### Creating and Persisting an ML Model

Read the student data csv and define the quality student as a student with a G3 greater than or equal to 15.

In [2]:
import pandas as pd
import numpy as np

df = pd.read_csv('data/student-mat.csv', sep=';')
df['qual_student'] = np.where(df['G3']>=15, 1, 0)
X = df.drop(['G3', 'qual_student', 'G1', 'G2'], axis=1)
y = df['qual_student']

Replace the non-numerical columns with numerical values.

In [3]:
X['school'] = X['school'].replace(to_replace=['GP','MS'],value=[0,1])
X['sex'] = X['sex'].replace(to_replace=['F','M'],value=[0,1])
X['address'] = X['address'].replace(to_replace=['U','R'],value=[0,1])
X['famsize'] = X['famsize'].replace(to_replace=['LE3','GT3'],value=[0,1])
X['Pstatus'] = X['Pstatus'].replace(to_replace=['T','A'],value=[0,1])
X['Mjob'] = X['Mjob'].replace(to_replace=['teacher','health','services','at_home','other'],value=[0,1,2,3,4])
X['Fjob'] = X['Fjob'].replace(to_replace=['teacher','health','services','at_home','other'],value=[0,1,2,3,4])
X['reason'] = X['reason'].replace(to_replace=['home','reputation','course','other'],value=[0,1,2,3])
X['guardian'] = X['guardian'].replace(to_replace=['mother','father','other'],value=[0,1,2])
X['schoolsup'] = X['schoolsup'].replace(to_replace=['yes','no'],value=[0,1])
X['famsup'] = X['famsup'].replace(to_replace=['yes','no'],value=[0,1])
X['paid'] = X['paid'].replace(to_replace=['yes','no'],value=[0,1])
X['activities'] = X['activities'].replace(to_replace=['yes','no'],value=[0,1])
X['nursery'] = X['nursery'].replace(to_replace=['yes','no'],value=[0,1])
X['higher'] = X['higher'].replace(to_replace=['yes','no'],value=[0,1])
X['internet'] = X['internet'].replace(to_replace=['yes','no'],value=[0,1])
X['romantic'] = X['romantic'].replace(to_replace=['yes','no'],value=[0,1])

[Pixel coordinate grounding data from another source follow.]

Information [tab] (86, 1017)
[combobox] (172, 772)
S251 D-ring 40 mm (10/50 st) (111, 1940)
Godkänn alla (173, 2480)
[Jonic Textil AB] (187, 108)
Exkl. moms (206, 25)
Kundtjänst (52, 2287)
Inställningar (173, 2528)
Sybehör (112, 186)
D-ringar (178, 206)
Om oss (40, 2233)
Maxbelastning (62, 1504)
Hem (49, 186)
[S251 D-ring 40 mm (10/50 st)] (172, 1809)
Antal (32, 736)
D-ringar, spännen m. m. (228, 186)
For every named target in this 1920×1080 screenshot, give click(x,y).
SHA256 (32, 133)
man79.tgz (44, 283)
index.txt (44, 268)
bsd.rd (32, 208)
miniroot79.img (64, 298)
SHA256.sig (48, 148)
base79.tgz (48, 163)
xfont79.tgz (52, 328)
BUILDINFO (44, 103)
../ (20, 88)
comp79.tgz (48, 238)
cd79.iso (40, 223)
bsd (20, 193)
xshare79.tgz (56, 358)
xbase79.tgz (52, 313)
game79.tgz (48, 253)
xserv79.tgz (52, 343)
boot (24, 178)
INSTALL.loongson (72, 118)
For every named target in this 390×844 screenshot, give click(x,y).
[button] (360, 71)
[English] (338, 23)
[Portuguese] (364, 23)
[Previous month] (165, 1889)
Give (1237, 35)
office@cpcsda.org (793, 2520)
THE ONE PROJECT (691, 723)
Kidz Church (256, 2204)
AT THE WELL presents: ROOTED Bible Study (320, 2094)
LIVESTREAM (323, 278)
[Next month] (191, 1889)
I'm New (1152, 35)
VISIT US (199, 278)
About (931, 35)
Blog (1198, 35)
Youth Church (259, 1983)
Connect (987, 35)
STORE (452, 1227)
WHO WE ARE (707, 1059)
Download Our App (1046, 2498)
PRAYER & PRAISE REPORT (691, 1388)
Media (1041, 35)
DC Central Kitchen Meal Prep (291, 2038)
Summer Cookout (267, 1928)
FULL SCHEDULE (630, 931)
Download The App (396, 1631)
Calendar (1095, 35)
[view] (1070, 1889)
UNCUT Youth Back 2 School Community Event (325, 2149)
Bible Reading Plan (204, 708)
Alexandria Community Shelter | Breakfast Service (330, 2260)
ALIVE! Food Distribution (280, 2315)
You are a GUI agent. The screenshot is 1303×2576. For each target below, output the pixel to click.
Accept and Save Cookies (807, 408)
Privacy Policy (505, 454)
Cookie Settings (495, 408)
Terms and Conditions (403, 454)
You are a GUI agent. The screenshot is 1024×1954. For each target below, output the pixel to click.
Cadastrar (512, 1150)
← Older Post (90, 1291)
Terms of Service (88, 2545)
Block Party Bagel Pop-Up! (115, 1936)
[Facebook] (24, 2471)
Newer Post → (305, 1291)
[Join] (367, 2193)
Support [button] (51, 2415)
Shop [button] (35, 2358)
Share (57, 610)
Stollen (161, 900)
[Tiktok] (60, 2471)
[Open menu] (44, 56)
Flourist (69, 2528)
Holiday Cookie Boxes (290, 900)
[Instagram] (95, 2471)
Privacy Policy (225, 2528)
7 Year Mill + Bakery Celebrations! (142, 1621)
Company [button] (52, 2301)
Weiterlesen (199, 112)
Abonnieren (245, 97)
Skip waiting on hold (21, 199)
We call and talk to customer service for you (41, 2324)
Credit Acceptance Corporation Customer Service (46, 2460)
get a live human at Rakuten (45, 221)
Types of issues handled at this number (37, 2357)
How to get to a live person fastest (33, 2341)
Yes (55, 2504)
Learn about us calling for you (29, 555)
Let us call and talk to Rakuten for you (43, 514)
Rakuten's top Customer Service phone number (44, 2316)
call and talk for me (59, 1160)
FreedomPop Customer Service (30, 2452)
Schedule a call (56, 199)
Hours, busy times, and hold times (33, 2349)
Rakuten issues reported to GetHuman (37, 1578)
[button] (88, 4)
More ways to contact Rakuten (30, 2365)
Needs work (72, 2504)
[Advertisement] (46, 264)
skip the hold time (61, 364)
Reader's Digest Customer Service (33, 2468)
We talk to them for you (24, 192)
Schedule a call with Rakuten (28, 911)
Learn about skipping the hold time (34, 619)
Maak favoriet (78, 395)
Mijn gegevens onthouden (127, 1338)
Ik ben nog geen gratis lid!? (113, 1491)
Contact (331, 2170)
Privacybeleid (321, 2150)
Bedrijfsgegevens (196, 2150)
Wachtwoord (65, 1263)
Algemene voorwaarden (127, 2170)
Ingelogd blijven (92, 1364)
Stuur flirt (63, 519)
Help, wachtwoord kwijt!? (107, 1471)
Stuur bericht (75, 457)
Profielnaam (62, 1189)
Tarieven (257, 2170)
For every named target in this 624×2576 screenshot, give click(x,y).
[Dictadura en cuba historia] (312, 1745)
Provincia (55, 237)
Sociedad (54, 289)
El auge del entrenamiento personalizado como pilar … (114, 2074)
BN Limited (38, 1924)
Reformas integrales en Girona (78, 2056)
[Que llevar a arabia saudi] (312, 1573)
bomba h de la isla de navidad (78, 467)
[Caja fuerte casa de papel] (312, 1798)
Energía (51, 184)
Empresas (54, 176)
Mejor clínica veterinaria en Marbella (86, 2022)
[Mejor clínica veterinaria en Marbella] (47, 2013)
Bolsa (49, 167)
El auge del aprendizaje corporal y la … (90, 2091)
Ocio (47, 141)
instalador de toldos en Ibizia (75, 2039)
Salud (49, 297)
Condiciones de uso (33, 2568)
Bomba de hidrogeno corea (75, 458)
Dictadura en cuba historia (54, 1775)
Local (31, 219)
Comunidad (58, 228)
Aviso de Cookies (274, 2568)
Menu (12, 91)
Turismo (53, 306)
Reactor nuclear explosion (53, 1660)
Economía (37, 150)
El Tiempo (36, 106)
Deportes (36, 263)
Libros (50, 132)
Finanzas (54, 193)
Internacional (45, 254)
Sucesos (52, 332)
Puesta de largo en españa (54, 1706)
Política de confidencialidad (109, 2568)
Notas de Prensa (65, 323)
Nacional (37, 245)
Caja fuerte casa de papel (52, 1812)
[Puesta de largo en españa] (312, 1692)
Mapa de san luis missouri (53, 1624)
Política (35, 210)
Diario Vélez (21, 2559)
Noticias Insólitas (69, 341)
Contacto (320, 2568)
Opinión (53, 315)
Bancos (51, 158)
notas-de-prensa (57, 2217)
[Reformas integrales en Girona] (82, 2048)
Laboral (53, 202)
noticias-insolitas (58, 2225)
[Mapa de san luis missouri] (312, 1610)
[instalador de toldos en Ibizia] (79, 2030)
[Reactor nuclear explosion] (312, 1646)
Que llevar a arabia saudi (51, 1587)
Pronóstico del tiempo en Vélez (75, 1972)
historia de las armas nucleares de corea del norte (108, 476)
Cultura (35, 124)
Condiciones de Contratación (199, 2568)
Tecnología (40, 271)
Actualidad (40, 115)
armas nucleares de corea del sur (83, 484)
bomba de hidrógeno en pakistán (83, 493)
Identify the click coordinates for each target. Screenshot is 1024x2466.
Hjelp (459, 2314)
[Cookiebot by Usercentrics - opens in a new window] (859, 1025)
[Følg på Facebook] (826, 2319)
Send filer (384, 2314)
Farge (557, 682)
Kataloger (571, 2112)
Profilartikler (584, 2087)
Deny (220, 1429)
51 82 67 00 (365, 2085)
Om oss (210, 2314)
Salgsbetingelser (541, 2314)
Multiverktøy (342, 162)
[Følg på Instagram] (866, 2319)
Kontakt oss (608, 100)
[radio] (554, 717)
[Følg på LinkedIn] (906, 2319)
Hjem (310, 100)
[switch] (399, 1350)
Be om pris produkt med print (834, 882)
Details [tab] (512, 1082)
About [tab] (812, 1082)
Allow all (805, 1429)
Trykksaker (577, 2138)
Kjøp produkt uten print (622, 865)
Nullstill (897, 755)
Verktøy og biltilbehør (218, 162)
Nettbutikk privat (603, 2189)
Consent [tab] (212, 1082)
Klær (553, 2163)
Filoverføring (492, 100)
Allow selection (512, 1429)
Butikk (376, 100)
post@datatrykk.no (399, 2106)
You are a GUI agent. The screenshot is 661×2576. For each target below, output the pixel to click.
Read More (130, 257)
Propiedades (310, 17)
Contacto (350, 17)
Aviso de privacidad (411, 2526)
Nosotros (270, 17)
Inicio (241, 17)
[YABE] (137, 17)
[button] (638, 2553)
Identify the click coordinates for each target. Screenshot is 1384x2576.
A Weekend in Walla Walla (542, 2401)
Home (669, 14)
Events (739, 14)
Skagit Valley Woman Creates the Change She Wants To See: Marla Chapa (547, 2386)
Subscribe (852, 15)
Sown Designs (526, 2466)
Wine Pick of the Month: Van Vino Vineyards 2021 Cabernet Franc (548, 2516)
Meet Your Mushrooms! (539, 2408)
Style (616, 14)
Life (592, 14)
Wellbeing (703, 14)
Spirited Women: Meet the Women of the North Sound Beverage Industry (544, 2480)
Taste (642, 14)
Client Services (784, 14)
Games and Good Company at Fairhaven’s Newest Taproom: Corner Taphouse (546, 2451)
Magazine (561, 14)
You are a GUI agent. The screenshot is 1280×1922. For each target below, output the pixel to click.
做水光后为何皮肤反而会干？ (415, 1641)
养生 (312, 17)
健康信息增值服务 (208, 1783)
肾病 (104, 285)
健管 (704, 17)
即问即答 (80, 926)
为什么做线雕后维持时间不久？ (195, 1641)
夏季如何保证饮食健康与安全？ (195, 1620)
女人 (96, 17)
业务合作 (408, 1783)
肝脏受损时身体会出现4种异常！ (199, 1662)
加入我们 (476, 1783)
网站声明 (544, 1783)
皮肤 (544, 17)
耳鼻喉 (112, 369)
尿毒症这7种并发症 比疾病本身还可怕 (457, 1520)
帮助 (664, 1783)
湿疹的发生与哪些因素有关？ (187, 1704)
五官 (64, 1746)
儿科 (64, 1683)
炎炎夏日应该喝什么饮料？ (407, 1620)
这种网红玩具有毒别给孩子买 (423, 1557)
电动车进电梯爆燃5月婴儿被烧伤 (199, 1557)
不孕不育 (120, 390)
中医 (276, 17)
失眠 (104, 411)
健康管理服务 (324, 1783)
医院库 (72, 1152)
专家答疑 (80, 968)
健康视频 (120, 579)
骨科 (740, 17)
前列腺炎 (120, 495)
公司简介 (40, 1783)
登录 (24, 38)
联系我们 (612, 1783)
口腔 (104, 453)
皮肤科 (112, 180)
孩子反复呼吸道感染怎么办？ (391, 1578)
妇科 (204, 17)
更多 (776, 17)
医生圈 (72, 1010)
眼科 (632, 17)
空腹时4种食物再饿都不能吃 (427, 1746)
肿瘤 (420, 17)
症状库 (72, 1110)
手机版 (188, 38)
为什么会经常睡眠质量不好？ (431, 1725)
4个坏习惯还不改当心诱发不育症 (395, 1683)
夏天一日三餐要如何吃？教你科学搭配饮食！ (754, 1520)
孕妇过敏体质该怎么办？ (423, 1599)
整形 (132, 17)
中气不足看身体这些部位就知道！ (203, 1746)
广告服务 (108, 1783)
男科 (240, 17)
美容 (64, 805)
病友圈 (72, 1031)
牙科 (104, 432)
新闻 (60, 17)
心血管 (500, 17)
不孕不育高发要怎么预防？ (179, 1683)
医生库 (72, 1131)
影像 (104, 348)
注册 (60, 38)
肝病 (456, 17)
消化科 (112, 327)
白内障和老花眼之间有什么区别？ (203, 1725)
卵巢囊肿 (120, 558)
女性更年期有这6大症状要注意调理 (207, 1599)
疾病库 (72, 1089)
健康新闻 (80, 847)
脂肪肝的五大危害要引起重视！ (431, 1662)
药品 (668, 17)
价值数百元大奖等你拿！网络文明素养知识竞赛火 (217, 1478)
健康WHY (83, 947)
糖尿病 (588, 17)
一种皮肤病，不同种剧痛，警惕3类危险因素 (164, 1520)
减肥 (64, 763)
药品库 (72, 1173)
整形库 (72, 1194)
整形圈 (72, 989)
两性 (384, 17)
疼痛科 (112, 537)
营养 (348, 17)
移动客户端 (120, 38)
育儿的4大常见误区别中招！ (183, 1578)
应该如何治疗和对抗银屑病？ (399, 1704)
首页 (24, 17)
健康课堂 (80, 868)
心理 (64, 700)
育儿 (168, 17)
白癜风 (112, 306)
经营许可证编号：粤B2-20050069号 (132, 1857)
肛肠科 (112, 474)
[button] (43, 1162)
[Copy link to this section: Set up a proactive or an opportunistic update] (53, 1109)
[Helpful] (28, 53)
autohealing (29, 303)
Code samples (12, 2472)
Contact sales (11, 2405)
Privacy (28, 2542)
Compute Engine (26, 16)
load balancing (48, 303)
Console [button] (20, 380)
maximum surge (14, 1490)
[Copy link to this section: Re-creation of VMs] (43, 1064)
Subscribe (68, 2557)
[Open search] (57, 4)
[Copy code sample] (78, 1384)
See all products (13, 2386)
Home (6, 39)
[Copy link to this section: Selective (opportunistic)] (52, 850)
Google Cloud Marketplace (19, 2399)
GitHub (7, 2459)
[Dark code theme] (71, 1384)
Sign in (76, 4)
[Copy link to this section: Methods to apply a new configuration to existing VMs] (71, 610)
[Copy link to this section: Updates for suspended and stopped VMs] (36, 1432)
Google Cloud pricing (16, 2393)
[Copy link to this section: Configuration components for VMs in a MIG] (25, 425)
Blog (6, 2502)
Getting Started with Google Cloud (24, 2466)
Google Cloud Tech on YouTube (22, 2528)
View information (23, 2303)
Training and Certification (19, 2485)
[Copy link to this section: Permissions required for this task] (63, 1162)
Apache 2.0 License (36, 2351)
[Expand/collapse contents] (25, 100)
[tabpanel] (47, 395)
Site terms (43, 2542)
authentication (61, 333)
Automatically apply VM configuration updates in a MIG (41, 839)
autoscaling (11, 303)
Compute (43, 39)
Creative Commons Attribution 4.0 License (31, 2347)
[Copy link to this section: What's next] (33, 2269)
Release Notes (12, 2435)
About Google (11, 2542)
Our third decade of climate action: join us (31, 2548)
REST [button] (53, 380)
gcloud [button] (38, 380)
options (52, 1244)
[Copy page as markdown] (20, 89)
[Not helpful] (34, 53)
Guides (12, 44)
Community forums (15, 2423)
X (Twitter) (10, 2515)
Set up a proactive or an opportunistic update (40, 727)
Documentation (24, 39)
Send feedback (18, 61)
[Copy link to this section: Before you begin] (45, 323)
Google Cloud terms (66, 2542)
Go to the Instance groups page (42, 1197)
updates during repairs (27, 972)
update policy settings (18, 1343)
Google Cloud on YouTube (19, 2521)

Split the data into training and testing with a 0.7 and 0.3 split.

In [4]:
from sklearn.model_selection import train_test_split
X_train, X_test, y_train, y_test = train_test_split(X, y, test_size=0.3)

Using sklearn's feature selection, find the 5 features that have the most weight for the G3 value.

In [5]:
from sklearn.feature_selection import SelectKBest, f_regression
fs = SelectKBest(score_func=f_regression, k='all')
fs.fit(X_train, y_train)
X_train_fs = fs.transform(X_train)
weights = {}
for i in range(len(fs.scores_)):
	weights[X_train.columns[i]] = fs.scores_[i]
top_features = list(dict(sorted(weights.items(), key=lambda item: item[1], reverse=True)).keys())[:5]
top_features

['Medu', 'failures', 'Walc', 'goout', 'Dalc']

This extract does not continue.